Gejala Meningitis pada Bayi

Meningitis tergolong penyakit menular dan sangat berbahaya. Lebih-lebih jika meningitis menyerang bayi yang masih sangat rentan penyakit. Bagaimana awal penyakit meningitis menyerang manusia, terkadang sulit diketahui. Pasalnya, penyakit yang satu ini tidak memiliki gejala yang spesifik. Padahal penderita meningitis masih akan menularkan penyakitnya selama mereka masih menunjukkan gejalanya. Bahkan, para penderita meningitis yang disebabkan oleh bakteri masih dapat menularkan penyakitnya sekitar 24 jam setelah mereka diberi antibiotik.

Berangkat dari kenyataan itu, pengetahuan seputar gejala dari penyakit meningitis tentunya menjadi sangat penting. Salah satu contoh yang agak memprihatinkan, misalnya, masih banyak orang tua yang tak bisa membedakan gejala penyakit meningitis dengan influenza karena ciri-cirinya yang hampir sama. Padahal jika diperhatikan dengan sungguh-sungguh, ada beberapa gejala lain yang menyertai penyakit meningitis pada bayi selain gejala yang sering ditemui terkait dengan influenza. Misalnya, selain demam tinggi, meningitis juga dapat menyebabkan bayi menjadi sensitif. Bayi akan menjadi mudah marah dan terus-menerus menangis. Selain itu, bayi juga umumnya menjadi merasa tak nyaman, gelisah, tidak memiliki nafsu makan, tidak aktif, kejang, dan terkadang ditemukan tonjolan pada bagian lunak di atas kepala bayi. Bayi pun akan tampak lemah, gemetaran, muntah, dan tidak mau minum susu. Meski merasa tidak nyaman, bayi yang mengalami meningitis justru akan tidur terlalu banyak,

Gejala lainnya dari bayi yang terserang meningitis adalah hipotermia atau suatu kondisi di mana mekanisme tubuh untuk pengaturan suhu kesulitan mengatasi tekanan suhu dingin. Kesulitan minum, muntah, diare, dan sesak napas juga adalah gejala-gejala yang lainnya. Beberapa dari penderita meningitis juga mengalami letargi atau penurunan kesadaran. Respons bayi terhadap rangsangan biasanya akan berkurang. Jika disebabkan virus coxsackie, pada bayi yang terserang meningitis akan ditemui rash atau merah-merah pada kulit. Tubuh bayi pun menjadi panas. Rash dan panas pada kulit umumnya akan menghilang setelah 4-5 hari.

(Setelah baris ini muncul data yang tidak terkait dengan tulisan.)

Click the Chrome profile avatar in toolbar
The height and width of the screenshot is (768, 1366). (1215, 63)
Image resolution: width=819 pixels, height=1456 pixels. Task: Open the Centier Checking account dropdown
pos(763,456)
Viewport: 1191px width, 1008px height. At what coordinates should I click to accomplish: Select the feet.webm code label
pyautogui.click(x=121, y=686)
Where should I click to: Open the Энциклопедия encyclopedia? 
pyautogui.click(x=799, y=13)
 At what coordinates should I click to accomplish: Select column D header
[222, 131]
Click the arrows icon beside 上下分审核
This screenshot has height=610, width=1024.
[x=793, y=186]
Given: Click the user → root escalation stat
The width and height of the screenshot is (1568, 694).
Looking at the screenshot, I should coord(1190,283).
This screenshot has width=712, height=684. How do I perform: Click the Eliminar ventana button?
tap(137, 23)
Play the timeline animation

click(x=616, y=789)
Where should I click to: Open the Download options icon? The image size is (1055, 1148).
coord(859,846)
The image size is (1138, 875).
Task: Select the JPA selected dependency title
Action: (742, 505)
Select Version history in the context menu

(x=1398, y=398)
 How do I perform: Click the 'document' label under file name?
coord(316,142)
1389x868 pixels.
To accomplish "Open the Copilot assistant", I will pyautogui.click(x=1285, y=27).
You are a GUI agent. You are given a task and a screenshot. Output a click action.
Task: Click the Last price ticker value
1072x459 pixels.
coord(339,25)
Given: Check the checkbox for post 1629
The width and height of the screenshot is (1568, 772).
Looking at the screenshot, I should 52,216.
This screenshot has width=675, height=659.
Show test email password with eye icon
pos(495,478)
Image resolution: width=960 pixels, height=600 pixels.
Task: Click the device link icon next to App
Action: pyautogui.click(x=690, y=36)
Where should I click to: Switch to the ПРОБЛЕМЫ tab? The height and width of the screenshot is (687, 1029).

Setelah ditemukan gejala-gejala meningitis tadi, orang tua tetap perlu berkonsultasi dan memeriksakan sang bayi pada dokter. Dalam hal ini, tentu saja untuk memastikan apakah sang bayi memang terserang meningitis atau tidak. Pemeriksaan fisik, pemeriksaan laboratorium—termasuk tes darah—dan pemeriksaan X-Ray, akan membantu dokter untuk melakukan terapi pengobatan yang tepat.

Mengenali gejala meningitis dengan cepat akan memberikan perawatan dengan cepat. Tentu saja perawatan yang cepat juga tepat membuat bayi Anda bisa cepat sembuh dan terhindar dari komplikasi yang merugikannya. Jika Anda masih belum paham dan ragu dengan gejalanya, setiap bayi Anda mengalami hal yang berbeda dibandingkan biasanya maka Anda bisa mengkonsultasikannya kepada dokter yang menanganinya. Dokter langganan yang sudah memiliki record kesehatan bayi Anda jauh lebih direkomendasikan.